- [Extracted records]:
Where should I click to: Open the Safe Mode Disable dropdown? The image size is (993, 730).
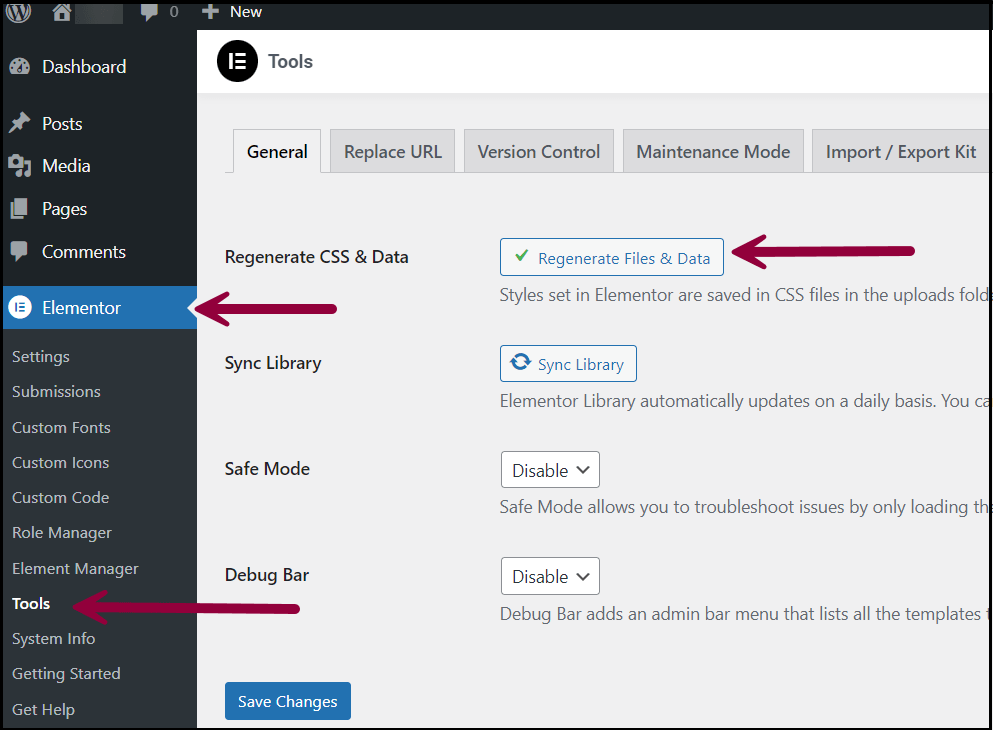pos(549,469)
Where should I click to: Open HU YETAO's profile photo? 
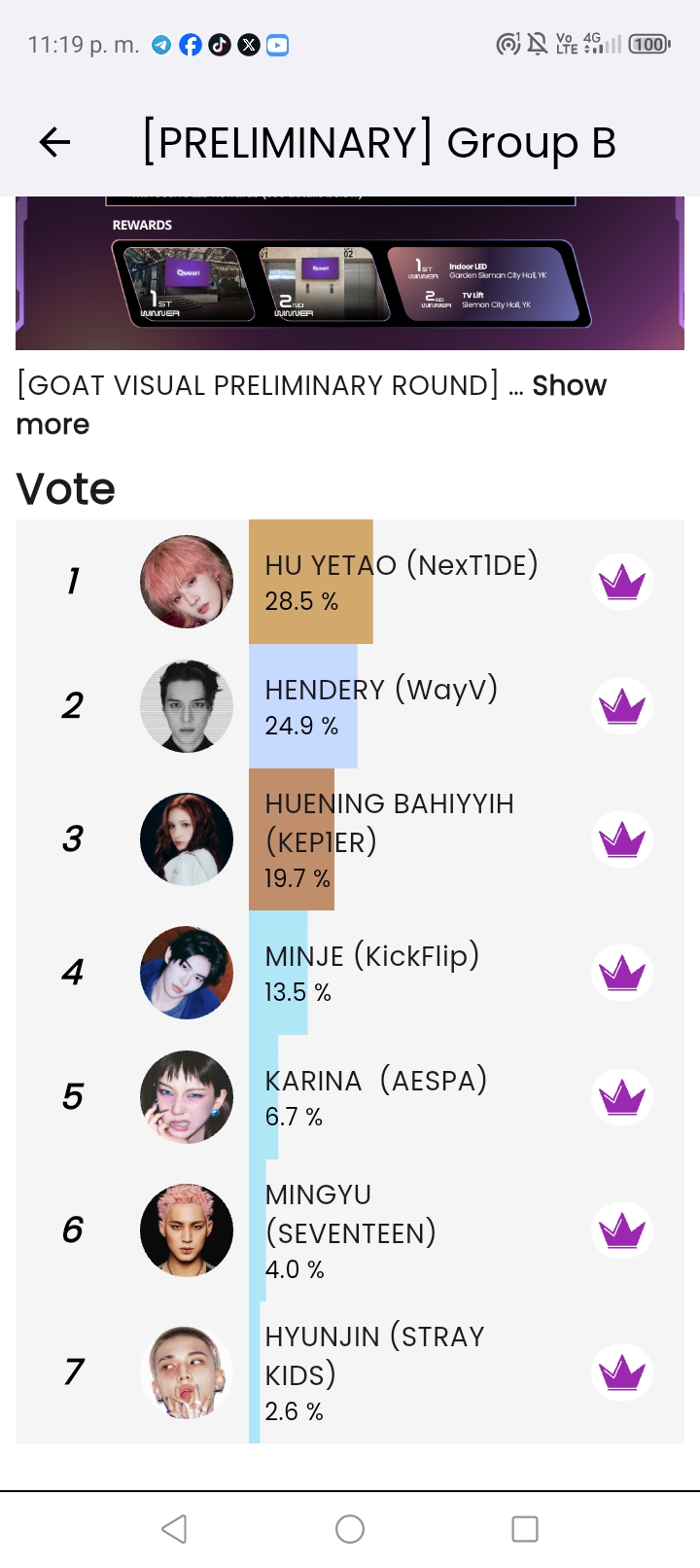click(187, 582)
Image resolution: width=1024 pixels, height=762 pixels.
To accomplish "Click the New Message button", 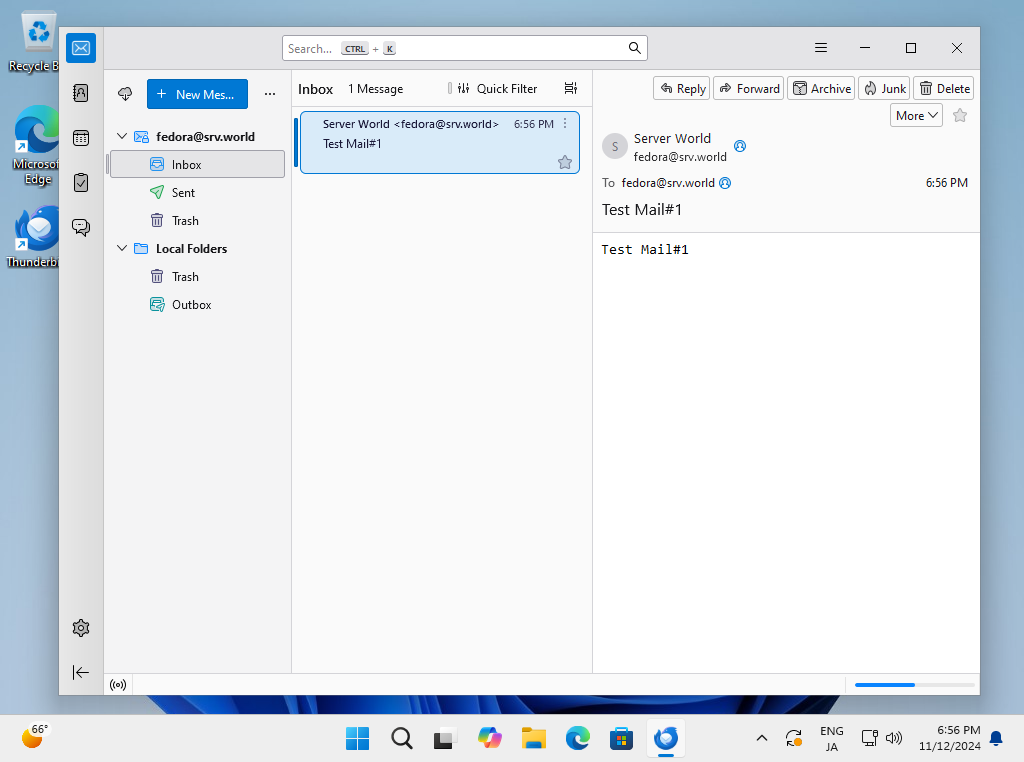I will [x=197, y=93].
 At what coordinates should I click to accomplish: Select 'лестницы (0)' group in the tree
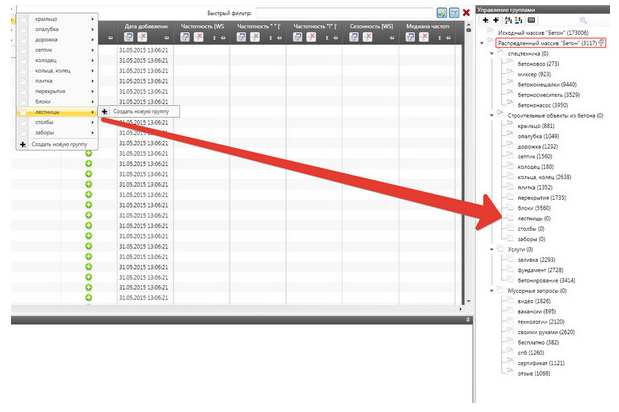(x=534, y=218)
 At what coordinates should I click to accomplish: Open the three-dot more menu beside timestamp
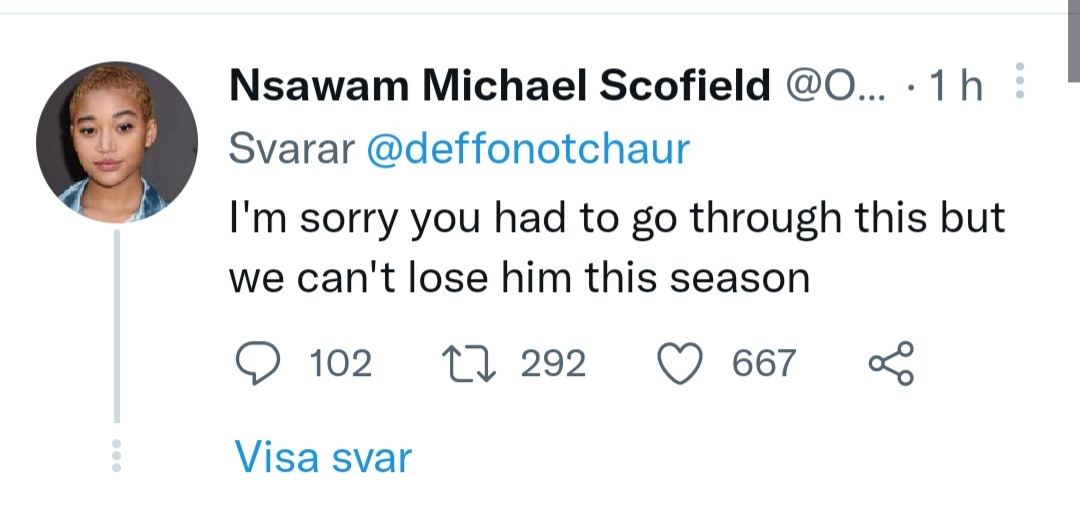[x=1019, y=81]
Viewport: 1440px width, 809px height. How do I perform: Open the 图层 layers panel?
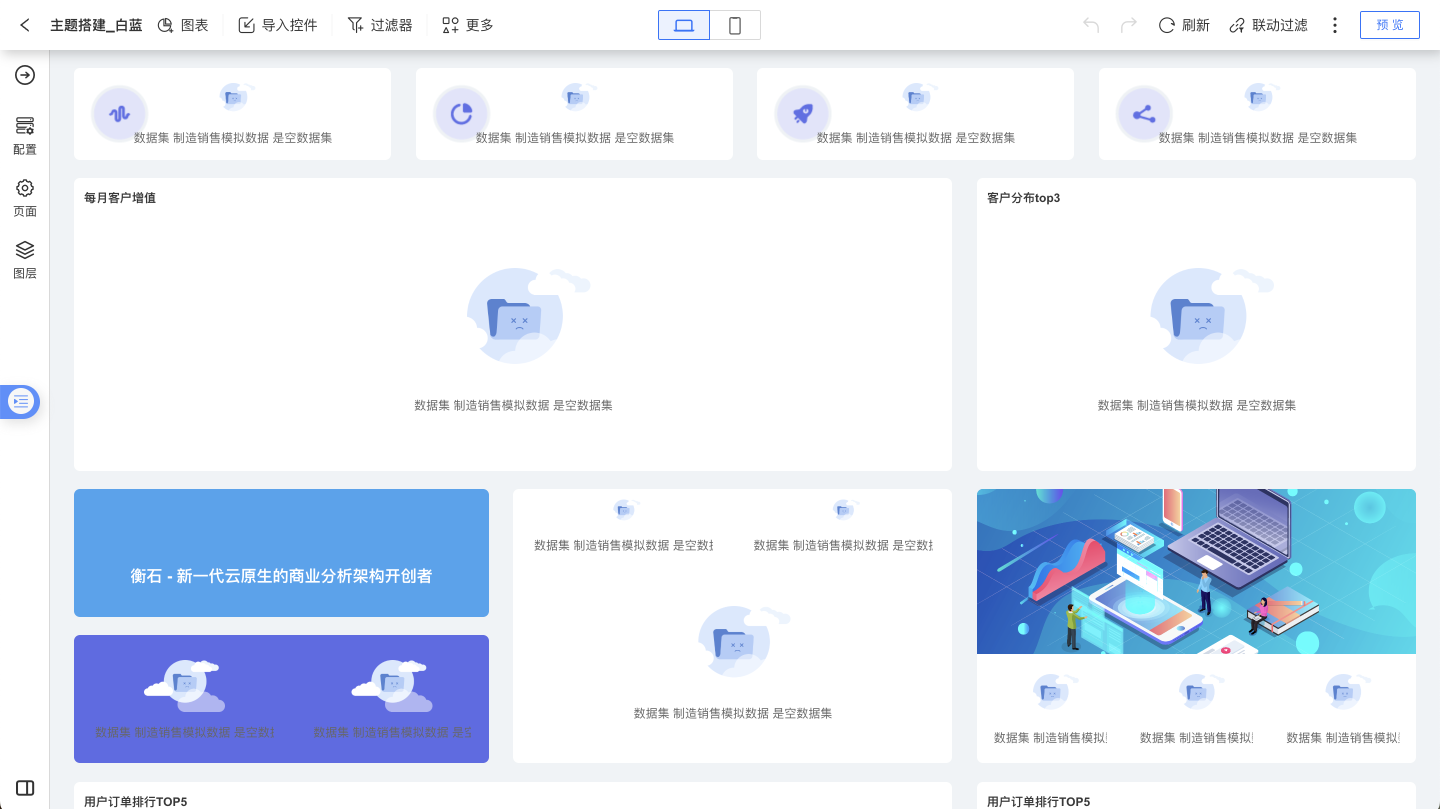(x=25, y=259)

- [Task to complete]:
Only the lines from the start of the records to the one containing "Image resolution: width=1024" should be repeated, exactly and with both ends kept; drop any pictures.

- [Answer area]:
Where should I click to: Open the Safe Mode Disable dropdown? The image size is (993, 730).
pos(549,469)
Where should I click to: Open HU YETAO's profile photo? 
click(187, 582)
Image resolution: width=1024 pixels, height=762 pixels.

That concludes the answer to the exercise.